外源添加Spd对水稻幼芽和根中CAT活性的影响见图6.由图6可以看出，Cd胁迫使得水稻幼芽和根系中的CAT活性降低，添加Spd后可以使某些处理水稻幼芽和根中CAT活性提高，从而缓解Cd胁迫。当Cd的浓度为10 μmol·L⁻¹时，外源添500 μmol·L⁻¹ Spd可以使水稻根系CAT活性显著提高18.7%（P<0.05），而当Cd的浓度为30 μmol·L⁻¹时，添加500 μmol·L⁻¹ Spd和1000 μmol·L⁻¹ Spd使水稻幼芽CAT活性分别提高50.1%和72.6%（P<0.05）。

外源添加Spd对水稻幼芽和根系中POD活性的影响见图7。在Cd胁迫作用下水稻幼芽和根系的POD活性有所降低，其中芽中的POD活性降低最为明显。外源添加Spd对水稻根系中POD活性影响不显著，但是对水稻幼芽POD活性有影响。当Cd的浓度为30 μmol·L⁻¹时，与对照相比添加500 μmol·L⁻¹ Spd和1000 μmol·L⁻¹ Spd可以分别显著提高水稻幼芽POD活性175.5%和185.5%（P<0.05）。

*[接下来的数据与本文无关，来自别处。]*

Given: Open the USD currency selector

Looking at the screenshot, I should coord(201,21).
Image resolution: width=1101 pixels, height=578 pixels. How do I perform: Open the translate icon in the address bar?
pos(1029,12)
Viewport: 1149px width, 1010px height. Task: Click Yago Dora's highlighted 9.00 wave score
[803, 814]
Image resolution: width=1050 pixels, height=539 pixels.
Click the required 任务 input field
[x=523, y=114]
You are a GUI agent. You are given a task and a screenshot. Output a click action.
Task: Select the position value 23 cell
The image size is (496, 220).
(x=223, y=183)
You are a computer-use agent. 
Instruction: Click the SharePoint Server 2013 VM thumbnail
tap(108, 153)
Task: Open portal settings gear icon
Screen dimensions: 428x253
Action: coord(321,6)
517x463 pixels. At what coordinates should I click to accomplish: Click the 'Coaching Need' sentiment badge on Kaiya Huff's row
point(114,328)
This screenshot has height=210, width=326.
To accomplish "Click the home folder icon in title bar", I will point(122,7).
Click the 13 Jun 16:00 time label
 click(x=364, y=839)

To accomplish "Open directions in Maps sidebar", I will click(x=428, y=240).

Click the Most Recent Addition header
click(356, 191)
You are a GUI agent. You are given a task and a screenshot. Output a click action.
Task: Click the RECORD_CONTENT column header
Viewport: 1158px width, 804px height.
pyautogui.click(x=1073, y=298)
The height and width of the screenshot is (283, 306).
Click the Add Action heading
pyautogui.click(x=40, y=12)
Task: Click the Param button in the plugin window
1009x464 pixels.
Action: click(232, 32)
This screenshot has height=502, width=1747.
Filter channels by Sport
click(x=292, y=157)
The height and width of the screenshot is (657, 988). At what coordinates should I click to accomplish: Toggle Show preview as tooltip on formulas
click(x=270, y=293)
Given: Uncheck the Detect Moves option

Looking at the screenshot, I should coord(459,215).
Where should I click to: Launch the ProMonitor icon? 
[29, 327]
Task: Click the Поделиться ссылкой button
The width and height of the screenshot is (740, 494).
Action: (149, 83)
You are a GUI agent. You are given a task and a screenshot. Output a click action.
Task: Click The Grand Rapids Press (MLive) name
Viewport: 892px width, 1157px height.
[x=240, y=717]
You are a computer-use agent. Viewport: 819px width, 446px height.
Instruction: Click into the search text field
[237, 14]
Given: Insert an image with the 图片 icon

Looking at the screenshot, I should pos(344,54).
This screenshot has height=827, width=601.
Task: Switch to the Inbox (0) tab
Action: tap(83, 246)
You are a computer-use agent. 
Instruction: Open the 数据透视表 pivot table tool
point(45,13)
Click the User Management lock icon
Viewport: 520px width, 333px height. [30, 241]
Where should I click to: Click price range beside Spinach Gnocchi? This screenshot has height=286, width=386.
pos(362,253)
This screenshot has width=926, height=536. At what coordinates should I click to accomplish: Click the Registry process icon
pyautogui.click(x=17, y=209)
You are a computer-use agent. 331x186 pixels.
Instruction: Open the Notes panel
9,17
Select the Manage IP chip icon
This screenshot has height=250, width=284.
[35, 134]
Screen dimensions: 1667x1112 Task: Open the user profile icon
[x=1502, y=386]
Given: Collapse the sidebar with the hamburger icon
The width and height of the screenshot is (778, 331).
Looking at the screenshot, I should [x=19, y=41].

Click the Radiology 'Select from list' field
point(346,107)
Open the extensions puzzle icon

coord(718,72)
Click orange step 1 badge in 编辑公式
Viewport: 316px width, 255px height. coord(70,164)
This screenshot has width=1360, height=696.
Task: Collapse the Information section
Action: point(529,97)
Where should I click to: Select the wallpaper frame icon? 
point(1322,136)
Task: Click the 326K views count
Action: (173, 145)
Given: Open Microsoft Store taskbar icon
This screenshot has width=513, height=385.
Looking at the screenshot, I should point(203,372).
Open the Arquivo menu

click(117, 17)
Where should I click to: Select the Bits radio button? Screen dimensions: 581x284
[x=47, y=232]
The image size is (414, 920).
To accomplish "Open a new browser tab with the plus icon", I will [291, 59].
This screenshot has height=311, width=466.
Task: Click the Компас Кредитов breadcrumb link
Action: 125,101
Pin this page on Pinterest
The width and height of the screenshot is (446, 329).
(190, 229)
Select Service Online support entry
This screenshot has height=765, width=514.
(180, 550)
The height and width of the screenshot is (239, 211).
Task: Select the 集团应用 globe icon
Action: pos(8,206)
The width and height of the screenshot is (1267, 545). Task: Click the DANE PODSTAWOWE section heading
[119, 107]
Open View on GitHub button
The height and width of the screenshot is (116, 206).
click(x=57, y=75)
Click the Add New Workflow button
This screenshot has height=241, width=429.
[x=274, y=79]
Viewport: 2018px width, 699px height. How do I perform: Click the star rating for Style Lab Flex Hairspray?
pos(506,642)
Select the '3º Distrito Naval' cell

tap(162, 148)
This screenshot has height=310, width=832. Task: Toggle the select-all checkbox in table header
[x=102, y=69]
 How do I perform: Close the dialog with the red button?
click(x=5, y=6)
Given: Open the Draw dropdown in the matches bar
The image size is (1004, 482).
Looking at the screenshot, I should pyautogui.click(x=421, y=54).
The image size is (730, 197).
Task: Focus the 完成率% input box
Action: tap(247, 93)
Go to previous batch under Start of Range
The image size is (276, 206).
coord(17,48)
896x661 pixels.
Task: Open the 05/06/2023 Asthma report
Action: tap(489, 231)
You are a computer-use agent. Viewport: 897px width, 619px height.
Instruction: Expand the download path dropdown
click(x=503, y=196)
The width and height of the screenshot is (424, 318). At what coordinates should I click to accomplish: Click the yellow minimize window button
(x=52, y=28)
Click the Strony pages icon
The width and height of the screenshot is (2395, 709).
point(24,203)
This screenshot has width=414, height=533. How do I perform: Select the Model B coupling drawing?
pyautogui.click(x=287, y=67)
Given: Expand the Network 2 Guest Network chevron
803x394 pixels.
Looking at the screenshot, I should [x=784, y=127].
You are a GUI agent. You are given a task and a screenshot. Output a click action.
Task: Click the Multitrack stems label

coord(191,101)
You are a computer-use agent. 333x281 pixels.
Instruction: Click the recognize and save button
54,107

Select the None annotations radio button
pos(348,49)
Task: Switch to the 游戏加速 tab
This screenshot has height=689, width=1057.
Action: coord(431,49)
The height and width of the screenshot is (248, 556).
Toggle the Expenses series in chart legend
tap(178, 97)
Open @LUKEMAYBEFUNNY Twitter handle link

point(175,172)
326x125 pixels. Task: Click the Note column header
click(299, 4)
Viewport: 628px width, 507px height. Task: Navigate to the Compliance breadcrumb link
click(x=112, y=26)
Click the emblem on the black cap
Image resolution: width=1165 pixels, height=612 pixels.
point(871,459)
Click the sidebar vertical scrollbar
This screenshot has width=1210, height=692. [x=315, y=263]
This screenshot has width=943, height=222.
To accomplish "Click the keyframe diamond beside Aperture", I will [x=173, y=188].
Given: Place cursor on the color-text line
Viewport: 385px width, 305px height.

图8为不同浓度Cd胁迫下外源添加Spd对水稻幼芽和根系中SOD活性的影响。由图8可以看出，在没有Cd胁迫的情况下，外源添加Spd可提高水稻幼芽和根系中的SOD活性（除500 μmol·L⁻¹ Spd处理的幼芽以外）。当Cd的浓度为10 μmol·L⁻¹时，外源添加500 μmol·L⁻¹ Spd和1000 μmol·L⁻¹ Spd可使水稻根系中的SOD活性分别显著提升28.1%和68.6%（P<0.05），但使水稻幼芽中的SOD活性分别降低35.9%和54.8%（P<0.05）。当Cd的浓度为30 μmol·L⁻¹时，外源添加Spd对水稻幼芽和根系中的SOD活性均影响不大。

双因素方差分析结果表明（表3），添加不同Cd、Spd浓度对水稻幼芽和根系中CAT、SOD活性的影响均达极显著差异水平，并且Cd和Spd对水稻幼芽和根系中CAT、SOD活性的影响有交互作用。不同Cd浓度对水稻幼芽和根系中POD活性的影响也达极显著差异水平，但是Cd和Spd对水稻幼芽和根系中POD活性的影响没有交互作用。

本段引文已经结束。